>>>>

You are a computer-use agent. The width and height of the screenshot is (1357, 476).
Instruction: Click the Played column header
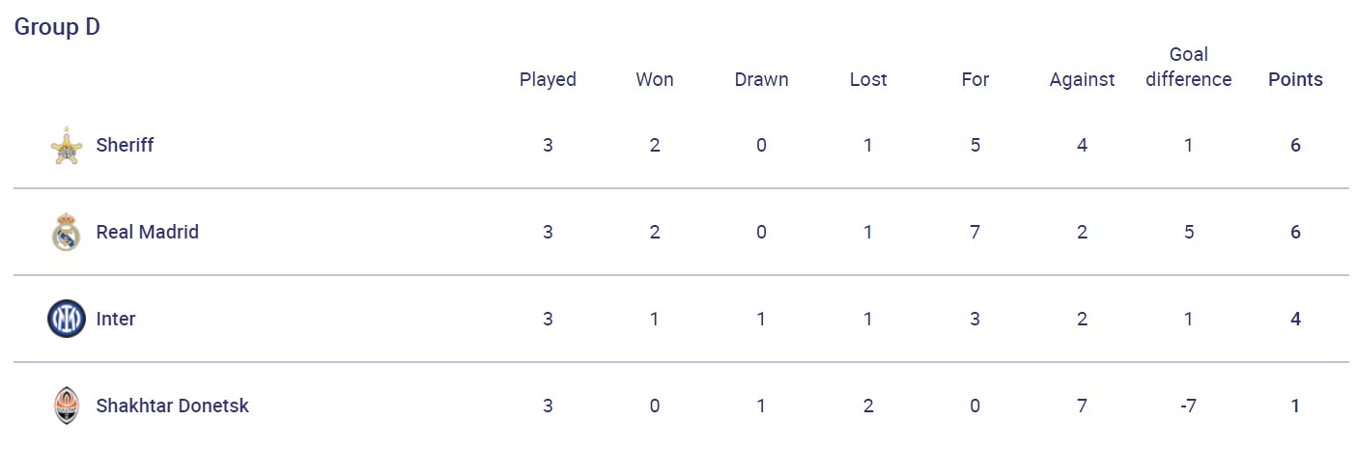point(548,80)
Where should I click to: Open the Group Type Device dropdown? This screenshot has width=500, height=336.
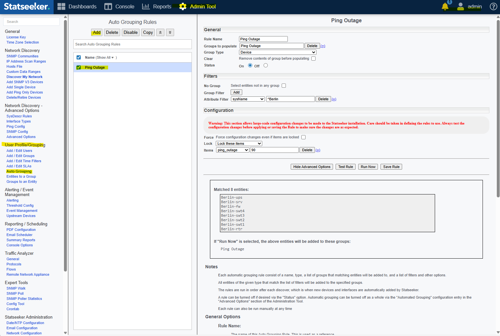[x=277, y=52]
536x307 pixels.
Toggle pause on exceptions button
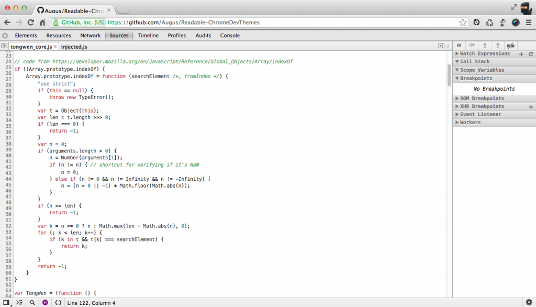tap(45, 302)
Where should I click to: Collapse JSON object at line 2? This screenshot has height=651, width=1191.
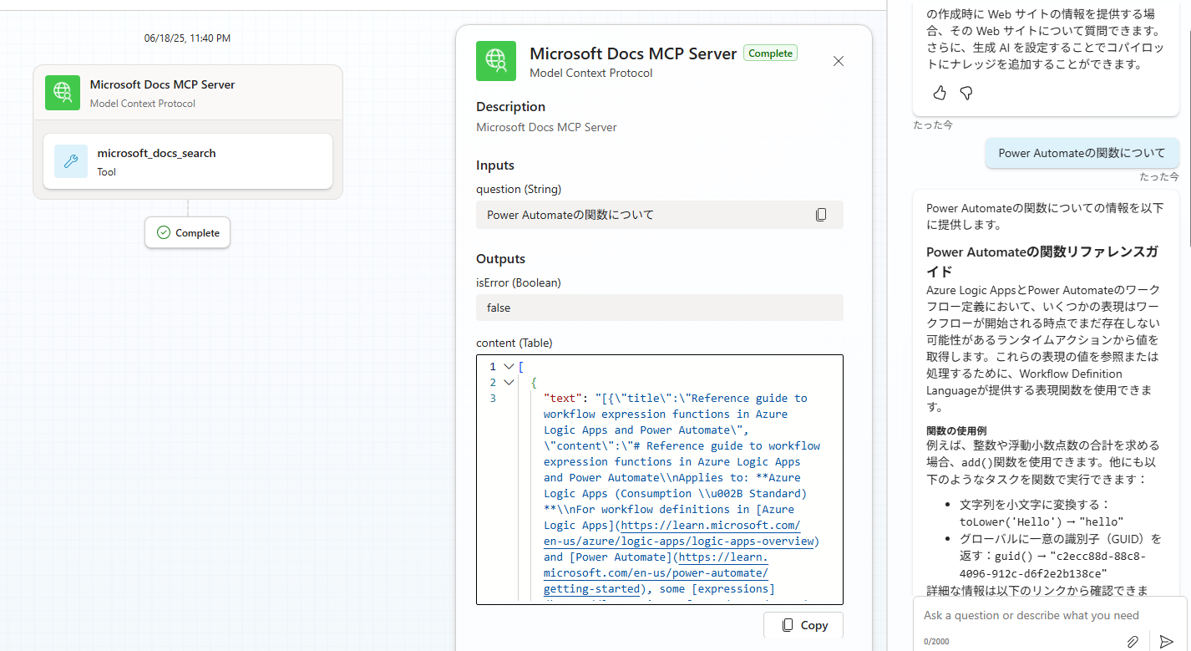click(509, 383)
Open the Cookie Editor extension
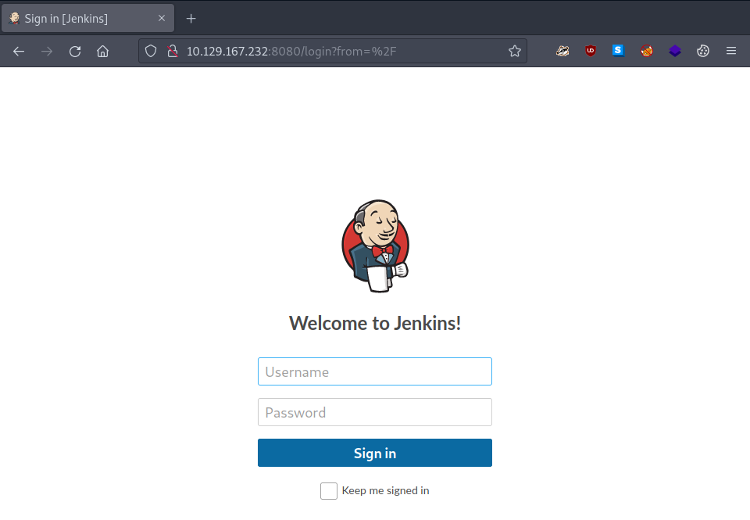This screenshot has width=750, height=520. [702, 50]
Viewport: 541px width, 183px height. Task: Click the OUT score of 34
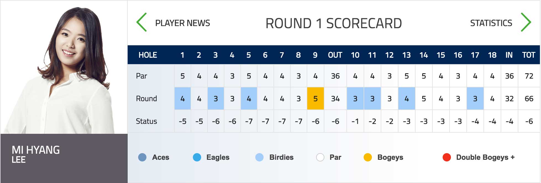[x=335, y=99]
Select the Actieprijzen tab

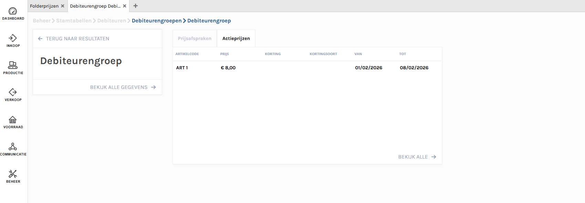coord(236,39)
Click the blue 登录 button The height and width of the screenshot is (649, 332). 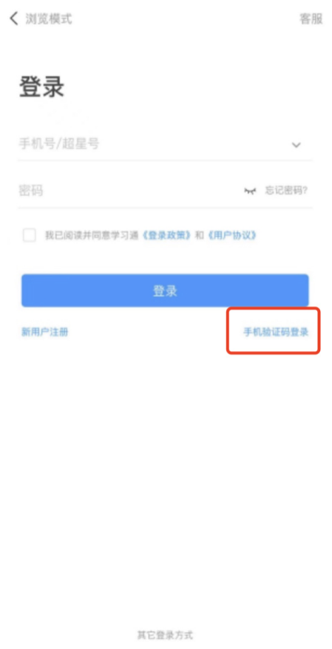click(165, 290)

<<<<

Work required: How many lines in the rows above contain the word "Open"? Reply with the number alone.

Written solution: 2